Work instructions: Quote the data below in full, minus the images.

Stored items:
-- -- --
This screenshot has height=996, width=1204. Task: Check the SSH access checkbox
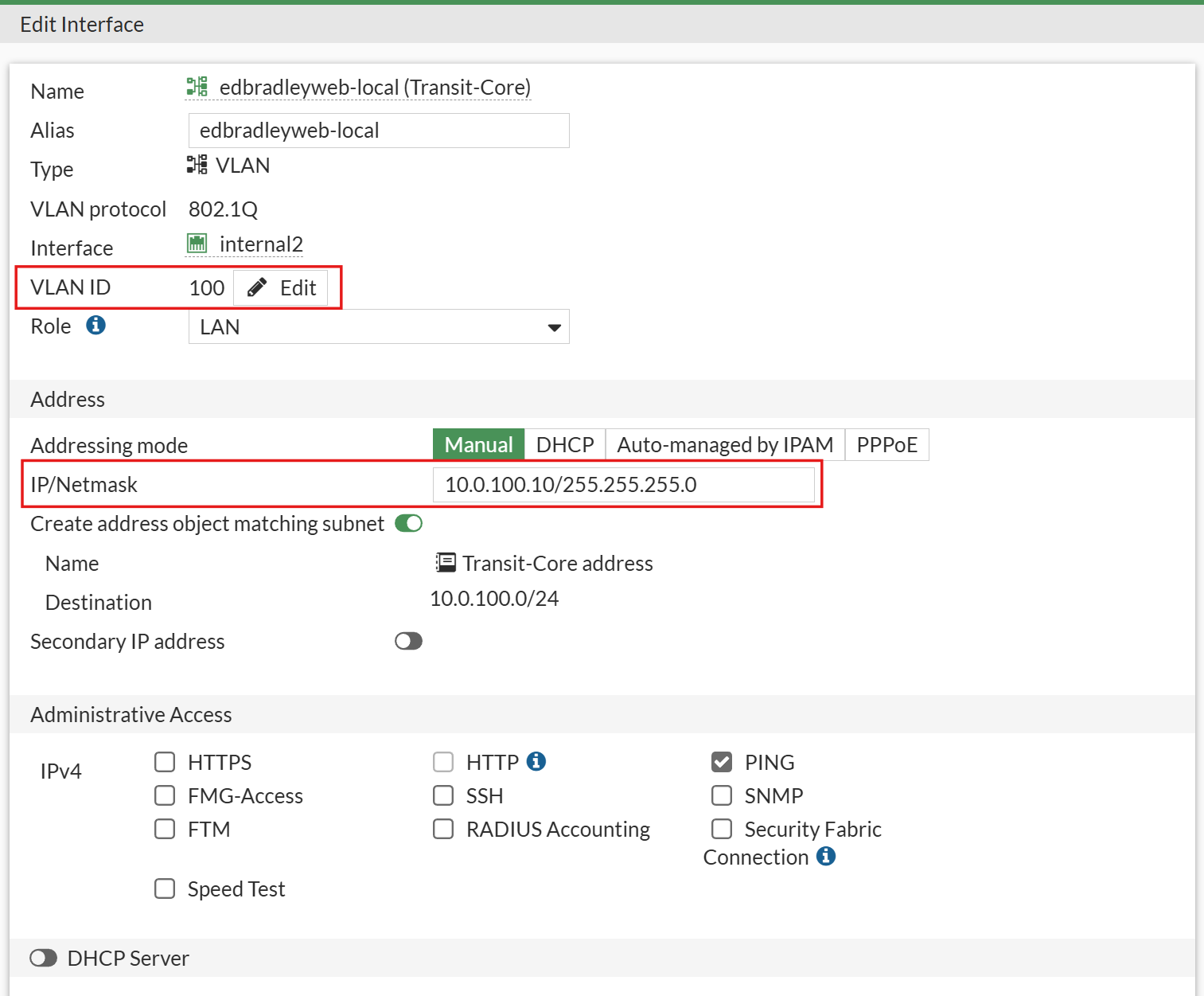tap(443, 795)
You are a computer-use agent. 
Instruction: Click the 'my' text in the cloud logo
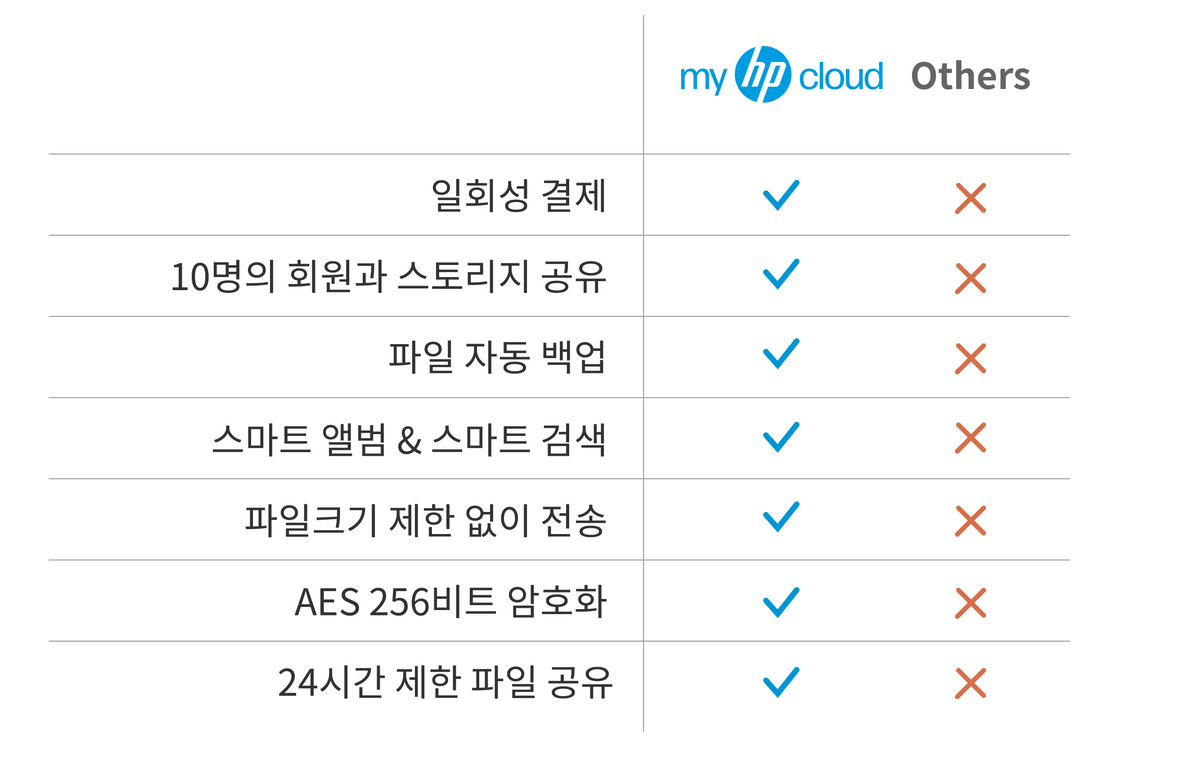click(x=703, y=79)
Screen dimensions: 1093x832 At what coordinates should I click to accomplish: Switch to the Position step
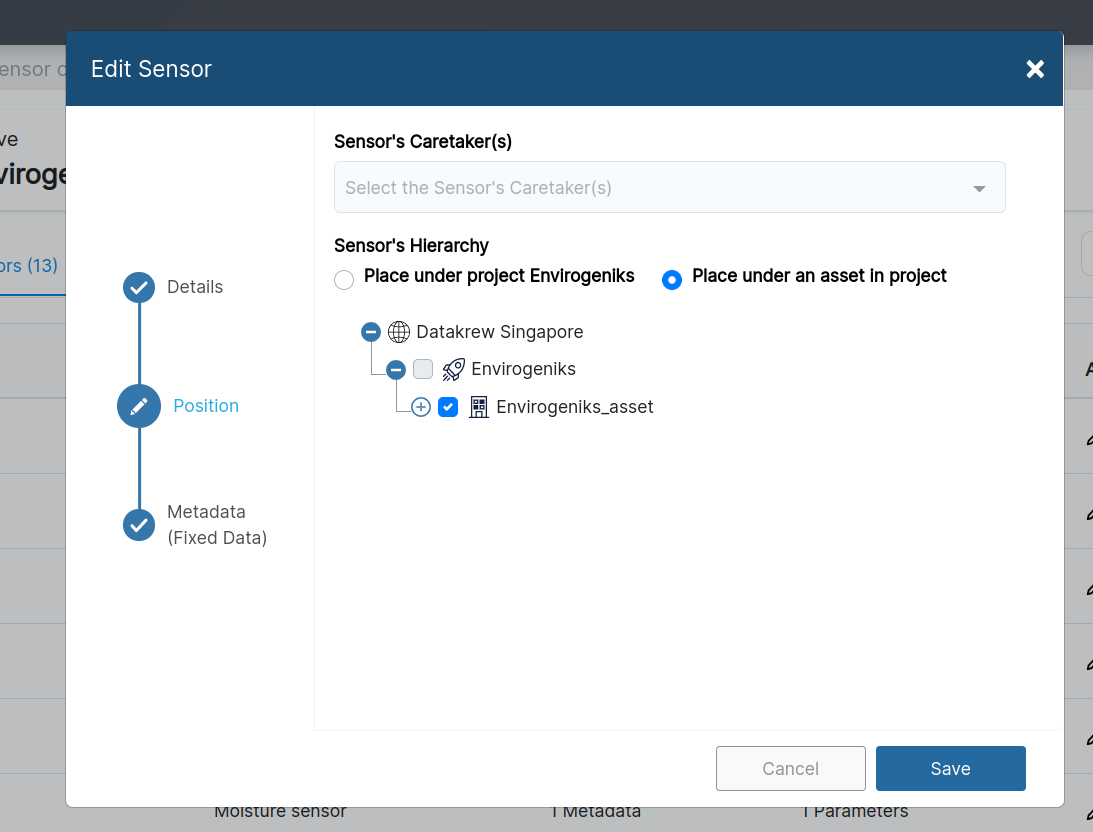(205, 406)
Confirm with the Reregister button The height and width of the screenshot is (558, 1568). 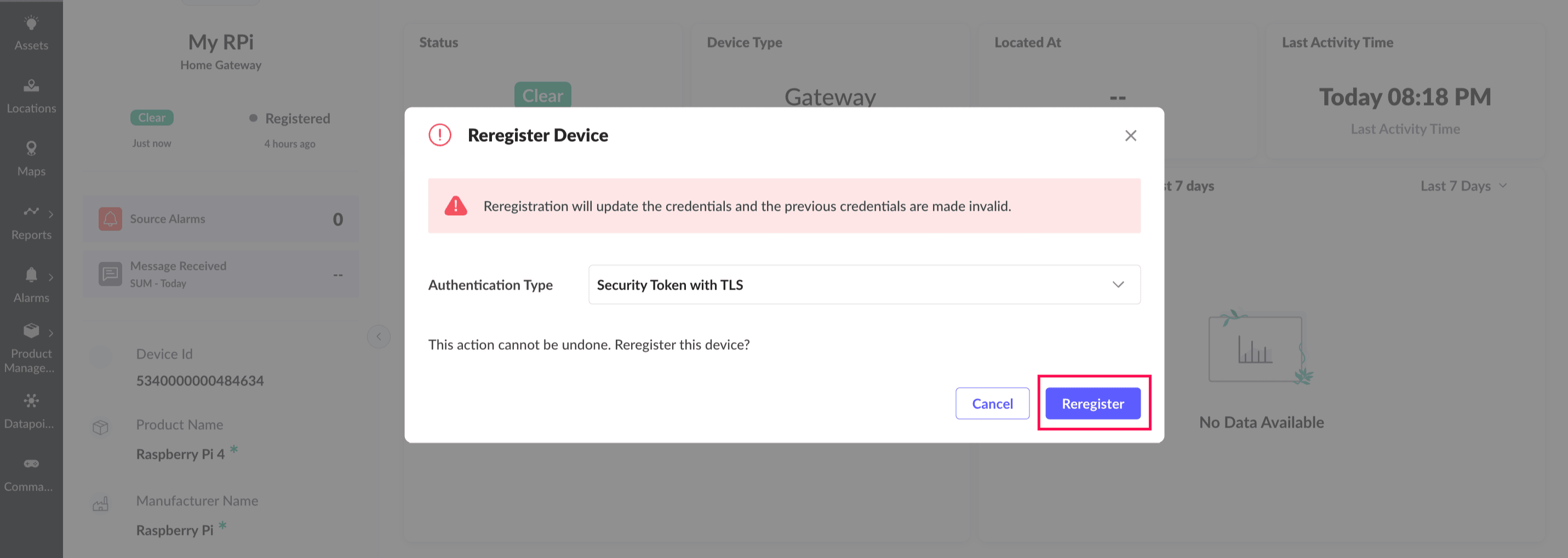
-- -- --
Answer box:
This screenshot has height=996, width=1204. Task: Check the SSH access checkbox
tap(443, 795)
You are a computer-use agent. 
Instruction: Click the 'my' text in the cloud logo
click(x=703, y=79)
Screen dimensions: 1093x832 At what coordinates should I click to accomplish: Switch to the Position step
(205, 406)
Confirm with the Reregister button The height and width of the screenshot is (558, 1568). 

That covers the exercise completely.